- Problem to work on
Transcribe the data that follows, exactly and in full.

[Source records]
....
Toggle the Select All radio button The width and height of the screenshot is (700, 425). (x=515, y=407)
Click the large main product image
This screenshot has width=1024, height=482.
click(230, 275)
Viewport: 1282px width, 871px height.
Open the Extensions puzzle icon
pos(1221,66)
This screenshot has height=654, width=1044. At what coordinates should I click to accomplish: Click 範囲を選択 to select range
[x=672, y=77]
....
- Task output
Toggle the Select All radio button The width and height of the screenshot is (700, 425). (x=515, y=407)
Click the large main product image
This screenshot has width=1024, height=482.
click(230, 275)
Viewport: 1282px width, 871px height.
Open the Extensions puzzle icon
pos(1221,66)
This screenshot has height=654, width=1044. At what coordinates should I click to accomplish: Click 範囲を選択 to select range
[x=672, y=77]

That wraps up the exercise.